Iran Rejects Reports It Plans to Scale Nuclear Program Back
Iran, which has the world's second- largest oil and natural gas reserves, said it is pressing ahead with its nuclear program, rejecting reports that it plans to scale the plan back.
Iran is pursuing its enrichment activities ``within the framework of the International Atomic Energy Agency'' and for energy purposes, Iran's Foreign Ministry spokesman Hamid Reza Asefi said. ``Halting or stopping enrichment is not on the agenda.''
Chinese, French, German, Russian, U.K. and U.S. diplomats will meet Thursday in Vienna to discuss a package of incentives for Iran to suspend its nuclear work, said a diplomat from one of the participating countries, who was briefed on the meeting. The group will also talk about possible penalties for Iran if it doesn't stop the enrichment, said the diplomat, who declined to be named because the meeting isn't public.

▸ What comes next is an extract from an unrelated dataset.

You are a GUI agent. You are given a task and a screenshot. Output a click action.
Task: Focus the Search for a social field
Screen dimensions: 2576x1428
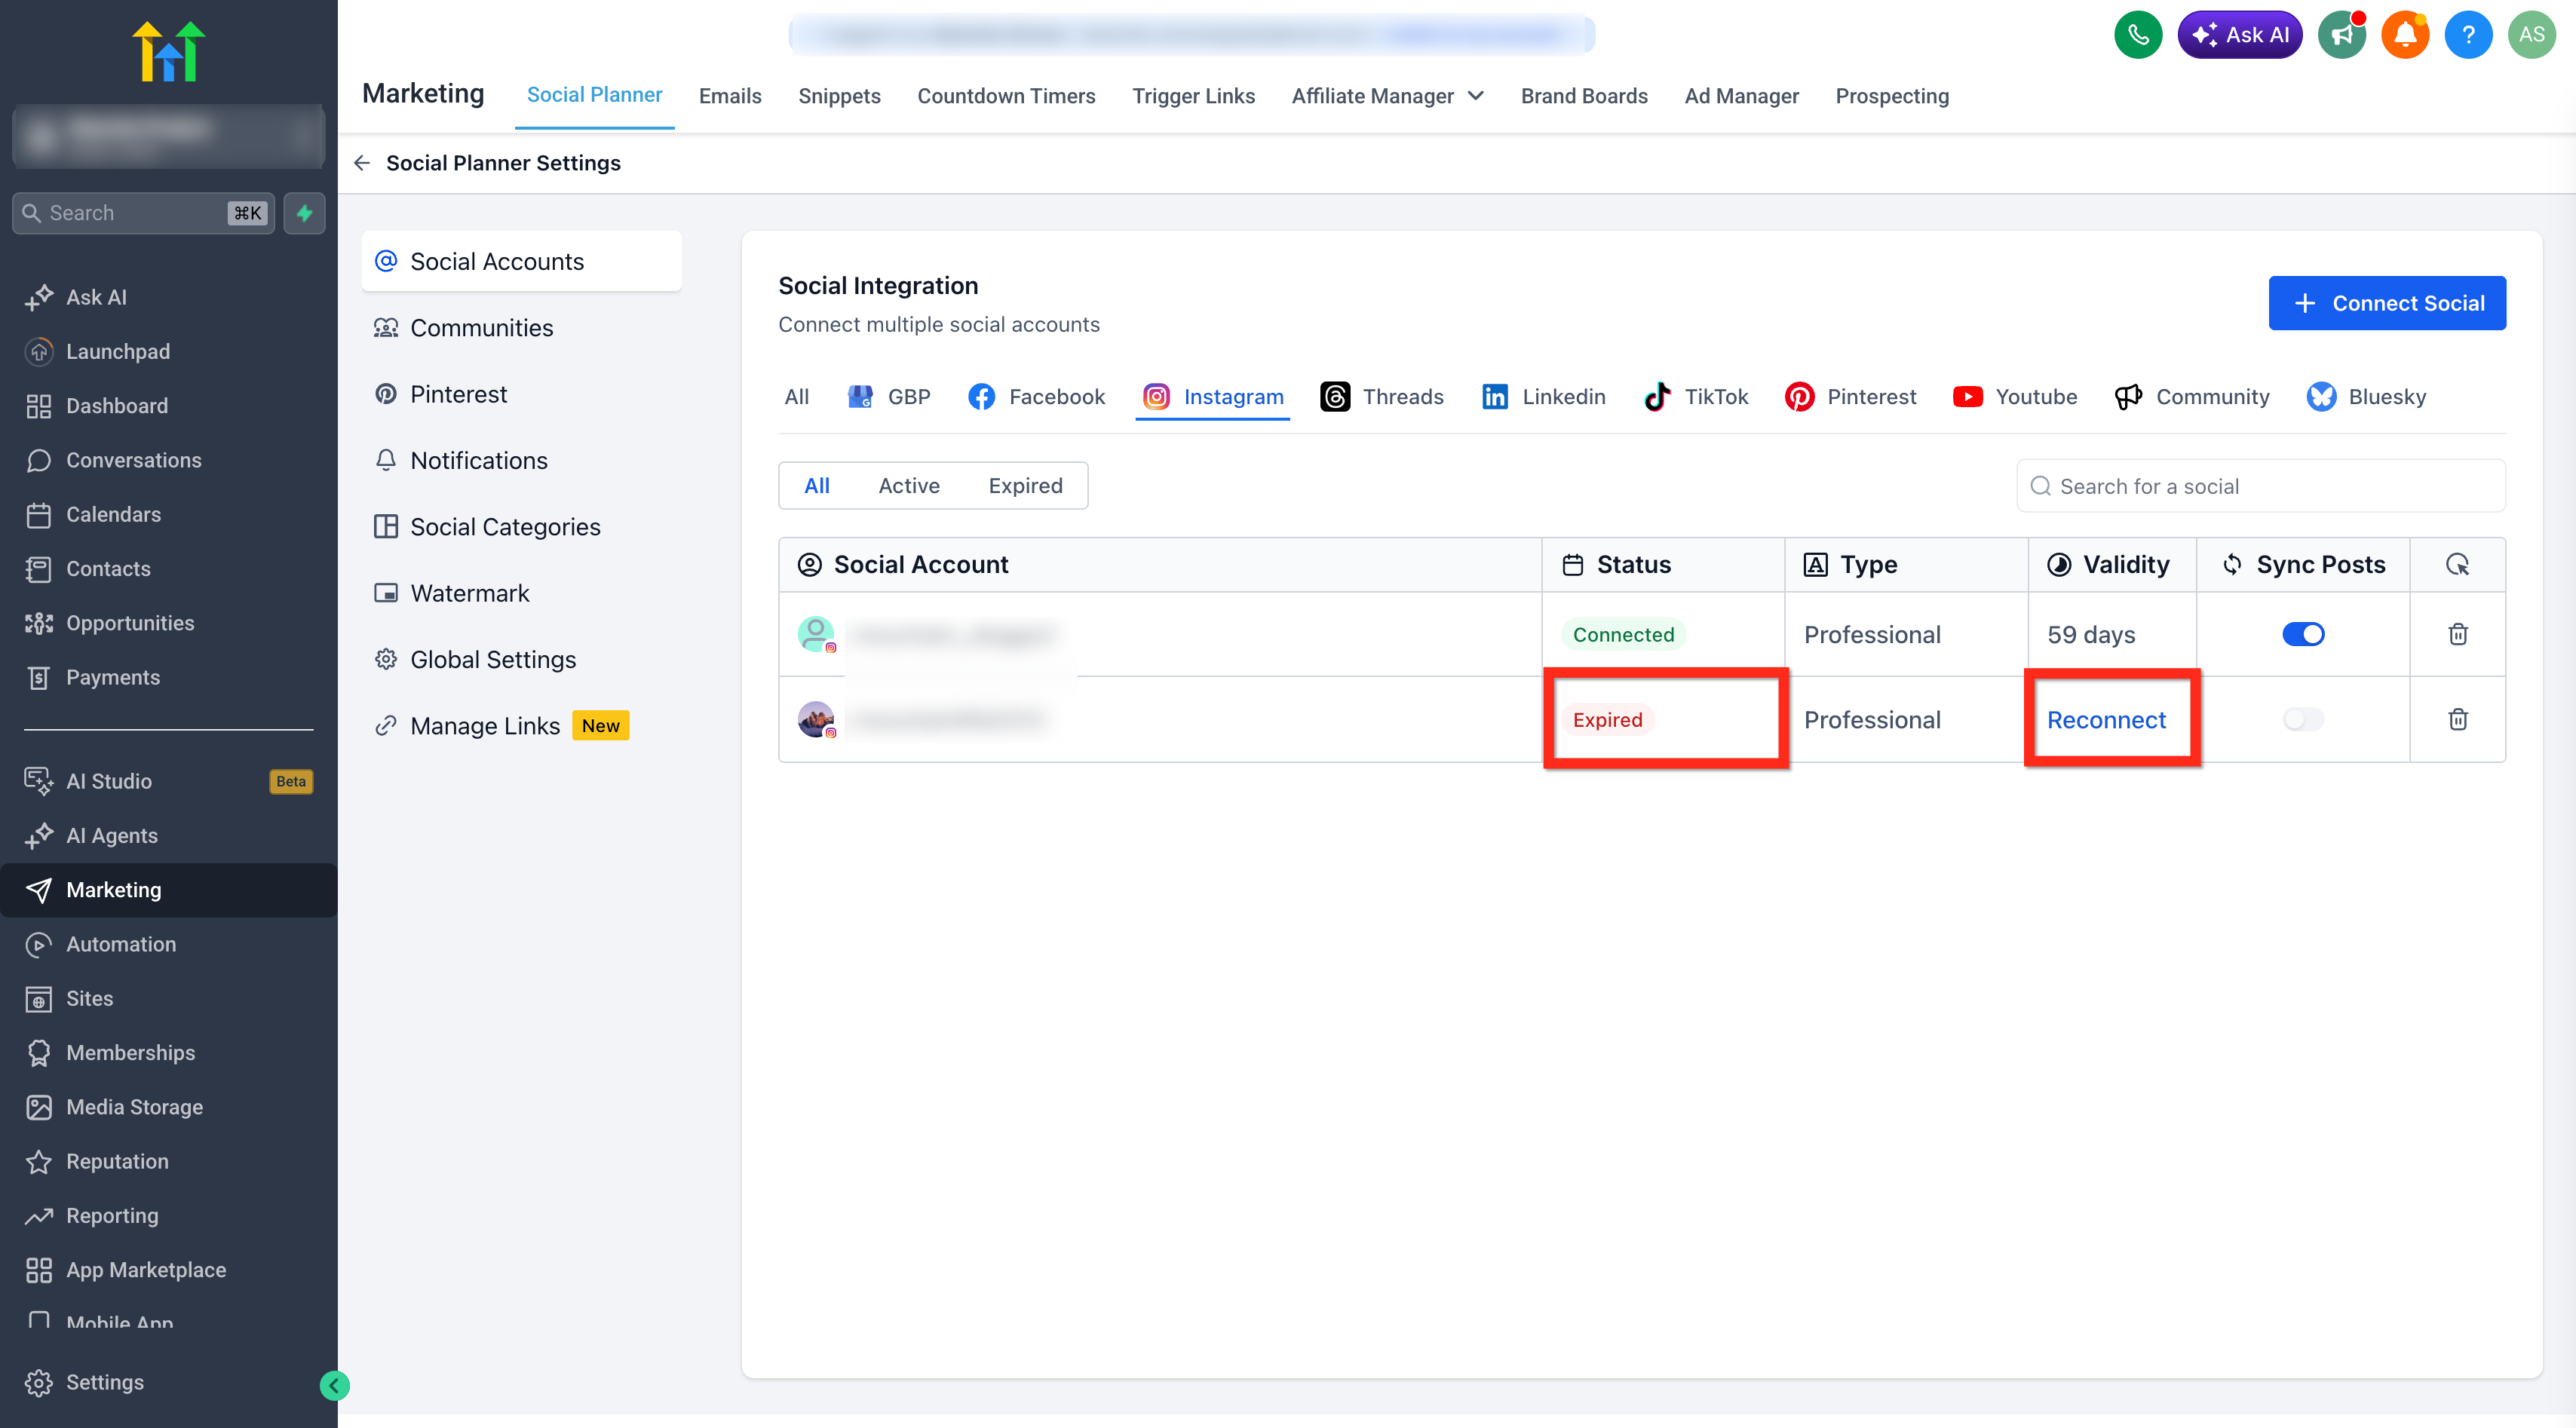click(2261, 486)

Iran has slowed down its nuclear drive in what may be an attempt to create opening toward the West, the New York Times reported yesterday, citing unnamed diplomats. The Iranians stopped pouring a raw form of uranium into centrifuges 12 days after announcing they had successfully enriched uranium, the diplomats said, according to the Times. The enrichment process purifies uranium for use as a reactor fuel or in a weapon. READ MORE
While rejecting such reports and insisting on the country's right to enrichment, Asefi said Iran would study the forthcoming European proposal. ``Europe has to make the offer and we will study and see how we can follow up on the basis of it,'' Asefi told reporters.
Iran ignored an April 28 non-binding deadline by the United Nations Security Council to suspend uranium enrichment claiming it is entitled to carry out the process under the Treaty on the Non-Proliferation of Nuclear Weapons, to which it is a signatory.